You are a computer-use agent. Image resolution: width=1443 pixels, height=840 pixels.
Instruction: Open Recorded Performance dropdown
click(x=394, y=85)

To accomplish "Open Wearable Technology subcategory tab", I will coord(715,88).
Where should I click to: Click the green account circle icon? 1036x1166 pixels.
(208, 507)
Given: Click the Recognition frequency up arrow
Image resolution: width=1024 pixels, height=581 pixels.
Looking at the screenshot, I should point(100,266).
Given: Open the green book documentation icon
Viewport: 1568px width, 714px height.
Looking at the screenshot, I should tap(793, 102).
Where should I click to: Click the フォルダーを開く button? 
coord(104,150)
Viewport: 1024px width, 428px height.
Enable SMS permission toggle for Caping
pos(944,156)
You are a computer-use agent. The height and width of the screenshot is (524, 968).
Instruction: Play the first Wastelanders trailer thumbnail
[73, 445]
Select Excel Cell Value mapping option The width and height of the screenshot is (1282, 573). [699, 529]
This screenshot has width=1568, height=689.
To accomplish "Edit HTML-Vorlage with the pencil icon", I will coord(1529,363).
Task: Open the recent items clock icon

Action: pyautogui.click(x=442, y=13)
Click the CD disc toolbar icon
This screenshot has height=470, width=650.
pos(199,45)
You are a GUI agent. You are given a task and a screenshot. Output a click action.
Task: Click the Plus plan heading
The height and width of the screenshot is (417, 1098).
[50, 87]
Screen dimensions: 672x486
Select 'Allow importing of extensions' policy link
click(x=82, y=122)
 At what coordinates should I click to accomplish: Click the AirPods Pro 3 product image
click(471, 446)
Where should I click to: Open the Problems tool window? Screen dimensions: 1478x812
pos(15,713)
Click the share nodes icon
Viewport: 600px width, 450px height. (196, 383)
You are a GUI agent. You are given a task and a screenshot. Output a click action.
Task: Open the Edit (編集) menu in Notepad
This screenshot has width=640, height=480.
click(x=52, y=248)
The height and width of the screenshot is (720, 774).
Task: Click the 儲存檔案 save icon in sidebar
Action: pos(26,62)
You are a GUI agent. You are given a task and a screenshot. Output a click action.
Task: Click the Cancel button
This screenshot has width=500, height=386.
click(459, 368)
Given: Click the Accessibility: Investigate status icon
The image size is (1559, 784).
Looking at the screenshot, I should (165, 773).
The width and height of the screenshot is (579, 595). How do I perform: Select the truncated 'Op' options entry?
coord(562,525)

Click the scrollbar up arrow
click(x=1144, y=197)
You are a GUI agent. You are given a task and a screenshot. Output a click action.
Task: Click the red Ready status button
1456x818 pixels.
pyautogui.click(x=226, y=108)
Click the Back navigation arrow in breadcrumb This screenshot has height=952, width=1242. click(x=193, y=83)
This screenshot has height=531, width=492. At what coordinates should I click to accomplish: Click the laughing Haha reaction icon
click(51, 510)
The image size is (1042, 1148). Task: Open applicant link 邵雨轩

—————

What this task involves: Could you print, character for character, the part of the entries that opens with the line containing "Where should I click to: Click the フォルダーを開く" and closes with the line containing "pos(944,156)", both of those lines included?

Written response:
Where should I click to: Click the フォルダーを開く button? 
coord(104,150)
Viewport: 1024px width, 428px height.
Enable SMS permission toggle for Caping
pos(944,156)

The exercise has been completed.